The problem is that I am using a symbolic equation and when I use the symbolic equation it gives an error.
V_jw_even = (- kd - 7)*w^4 + (ki - 9*kd + 17)*w^2 + 9*ki
This is part of the code. V_jw_even is calculated elsewhere in the code and the variables w, ki and kd are symbolic.
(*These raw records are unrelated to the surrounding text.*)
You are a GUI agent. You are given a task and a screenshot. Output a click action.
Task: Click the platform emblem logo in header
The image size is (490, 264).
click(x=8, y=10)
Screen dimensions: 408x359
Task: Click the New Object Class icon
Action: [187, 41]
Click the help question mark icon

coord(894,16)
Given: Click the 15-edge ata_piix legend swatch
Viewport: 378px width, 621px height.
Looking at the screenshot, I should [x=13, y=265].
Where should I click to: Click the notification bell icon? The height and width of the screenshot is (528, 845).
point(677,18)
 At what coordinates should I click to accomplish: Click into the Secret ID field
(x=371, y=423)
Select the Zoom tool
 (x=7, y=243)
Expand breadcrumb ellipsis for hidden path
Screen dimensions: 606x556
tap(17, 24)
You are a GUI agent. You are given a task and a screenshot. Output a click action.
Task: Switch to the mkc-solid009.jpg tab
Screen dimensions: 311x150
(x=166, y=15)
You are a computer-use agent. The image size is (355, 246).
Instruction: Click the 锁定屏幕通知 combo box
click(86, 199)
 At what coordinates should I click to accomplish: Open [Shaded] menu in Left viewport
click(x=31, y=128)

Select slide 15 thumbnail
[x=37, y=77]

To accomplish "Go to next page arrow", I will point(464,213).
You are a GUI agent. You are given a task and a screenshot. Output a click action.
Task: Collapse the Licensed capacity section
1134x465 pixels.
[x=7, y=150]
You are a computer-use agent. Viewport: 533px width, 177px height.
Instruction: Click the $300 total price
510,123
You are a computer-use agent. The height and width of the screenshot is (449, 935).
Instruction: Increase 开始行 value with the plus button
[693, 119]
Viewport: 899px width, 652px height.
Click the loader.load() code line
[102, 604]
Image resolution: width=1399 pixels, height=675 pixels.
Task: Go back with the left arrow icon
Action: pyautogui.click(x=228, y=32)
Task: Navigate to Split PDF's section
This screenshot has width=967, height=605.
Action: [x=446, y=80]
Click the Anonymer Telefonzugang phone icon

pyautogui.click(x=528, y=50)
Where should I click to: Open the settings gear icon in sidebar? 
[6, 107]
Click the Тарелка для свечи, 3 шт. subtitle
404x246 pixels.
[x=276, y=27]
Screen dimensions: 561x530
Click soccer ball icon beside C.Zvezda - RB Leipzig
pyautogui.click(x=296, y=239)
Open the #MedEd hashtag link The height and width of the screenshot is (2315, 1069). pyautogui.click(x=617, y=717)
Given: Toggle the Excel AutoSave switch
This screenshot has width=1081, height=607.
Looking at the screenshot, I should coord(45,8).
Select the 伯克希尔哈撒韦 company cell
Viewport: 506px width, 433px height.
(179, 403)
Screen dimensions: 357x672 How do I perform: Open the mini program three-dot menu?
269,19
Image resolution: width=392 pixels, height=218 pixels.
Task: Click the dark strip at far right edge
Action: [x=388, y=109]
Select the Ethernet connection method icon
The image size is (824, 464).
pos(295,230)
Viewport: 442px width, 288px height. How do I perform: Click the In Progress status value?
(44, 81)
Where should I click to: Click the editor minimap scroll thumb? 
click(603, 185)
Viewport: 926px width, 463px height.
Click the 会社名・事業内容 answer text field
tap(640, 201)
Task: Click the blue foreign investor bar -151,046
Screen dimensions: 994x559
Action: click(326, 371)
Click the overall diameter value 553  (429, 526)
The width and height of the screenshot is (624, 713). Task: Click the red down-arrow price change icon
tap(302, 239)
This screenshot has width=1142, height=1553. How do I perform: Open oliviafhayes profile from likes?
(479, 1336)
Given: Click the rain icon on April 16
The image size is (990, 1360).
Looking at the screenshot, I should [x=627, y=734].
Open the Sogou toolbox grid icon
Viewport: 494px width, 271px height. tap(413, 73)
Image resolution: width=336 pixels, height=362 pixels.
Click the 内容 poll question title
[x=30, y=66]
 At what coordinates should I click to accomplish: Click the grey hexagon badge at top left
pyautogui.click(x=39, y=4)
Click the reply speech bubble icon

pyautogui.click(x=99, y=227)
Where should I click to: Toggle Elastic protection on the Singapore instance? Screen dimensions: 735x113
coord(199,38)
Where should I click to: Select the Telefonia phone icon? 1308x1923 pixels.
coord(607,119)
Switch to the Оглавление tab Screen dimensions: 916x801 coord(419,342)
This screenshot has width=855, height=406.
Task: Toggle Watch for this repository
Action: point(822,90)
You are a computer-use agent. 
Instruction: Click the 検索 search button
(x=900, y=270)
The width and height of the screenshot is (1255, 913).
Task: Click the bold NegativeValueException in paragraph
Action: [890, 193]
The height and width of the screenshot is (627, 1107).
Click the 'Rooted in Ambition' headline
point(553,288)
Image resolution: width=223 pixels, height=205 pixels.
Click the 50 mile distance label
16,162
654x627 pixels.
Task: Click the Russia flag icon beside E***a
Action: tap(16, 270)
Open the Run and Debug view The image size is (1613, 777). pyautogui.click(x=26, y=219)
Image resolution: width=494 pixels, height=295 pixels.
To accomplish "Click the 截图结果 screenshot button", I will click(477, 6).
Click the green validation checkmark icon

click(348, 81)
Could you use your solution with this symbolic equation?
i0 = -1
i1 = 1
i2 = -1
% Define o passo de busca para x e y
thestep =0.2;
[ki,kd] = meshgrid(x_min:thestep:x_max,y_min:thestep:y_max);
%
% eqn1 = ki_;
% eqn2 = (-kd_ + ki_ + 1) ;
% eqn3 = (-15*kd_ + ki_ -55);
eqn1 = subs(V_jw_even,w,0)*i0
eqn2 = subs(V_jw_even,w,w_roots)*i1
eqn3 = subs(V_jw_even,w,inf)*i2
idx = eqn1 > 0 & eqn2 > 0 & eqn3 > 0;
sol = [ki(idx) kd(idx)]
Error displayed:
Error using symengine
Unable to prove '0 < -9*ki & 0 < 10*ki - 10*kd + 10 & 0 < Inf*sign(kd + 7) - Inf*(ki - 9*kd + 17)' literally. Use
'isAlways' to test the statement mathematically.
Error in sym/subsindex (line 849)
X = find(mupadmex('symobj::logical',A.s,9)) - 1;
Error in Calculo_Ki_Kd_dotM (line 218)
sol = [ki(idx) kd(idx)]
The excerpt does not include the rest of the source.